Job>
Reproduce the records below with every occurrence of "screenshot" switched to "screen capture", leaving all other text untouched. Omit the pictures from your answer.

(Stored items)
[Start of Attachment]

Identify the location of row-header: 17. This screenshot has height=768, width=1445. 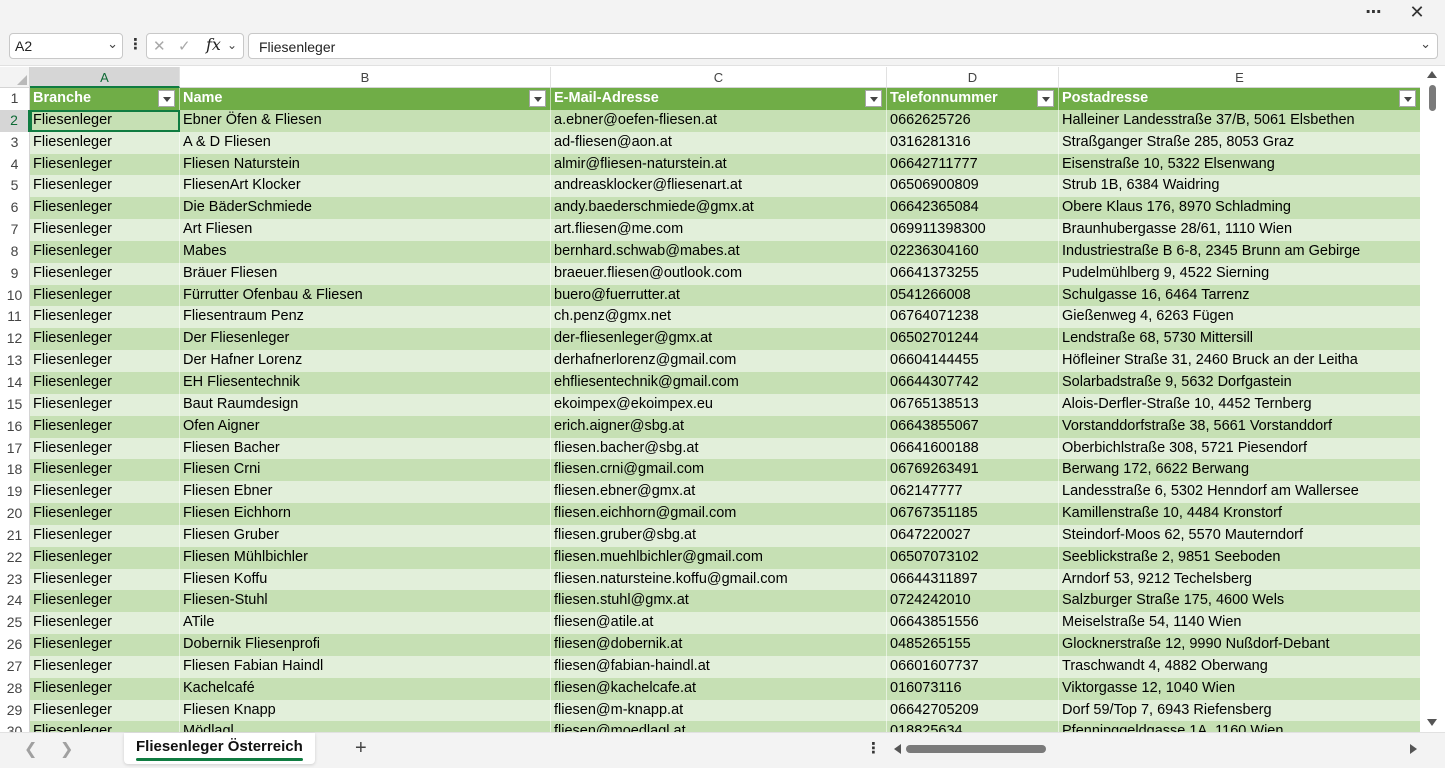
(15, 448).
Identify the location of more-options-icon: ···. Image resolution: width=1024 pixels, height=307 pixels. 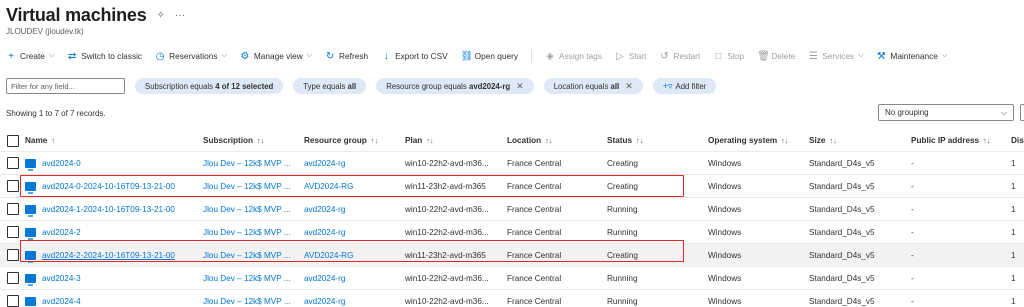
(180, 16).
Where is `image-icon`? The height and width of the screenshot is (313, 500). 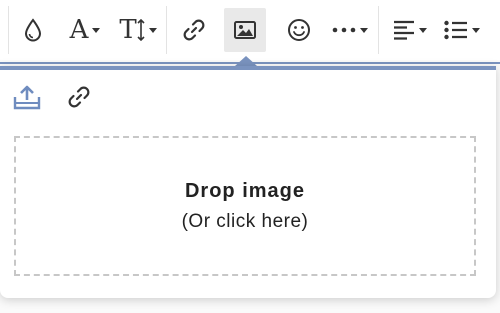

[End of Attachment]

Solution below>
Identify the location of row-header: 17. This screen capture has height=768, width=1445. 
(15, 448).
Identify the location of more-options-icon: ···. Image resolution: width=1024 pixels, height=307 pixels. 
(180, 16).
Where is `image-icon`? The height and width of the screen capture is (313, 500). 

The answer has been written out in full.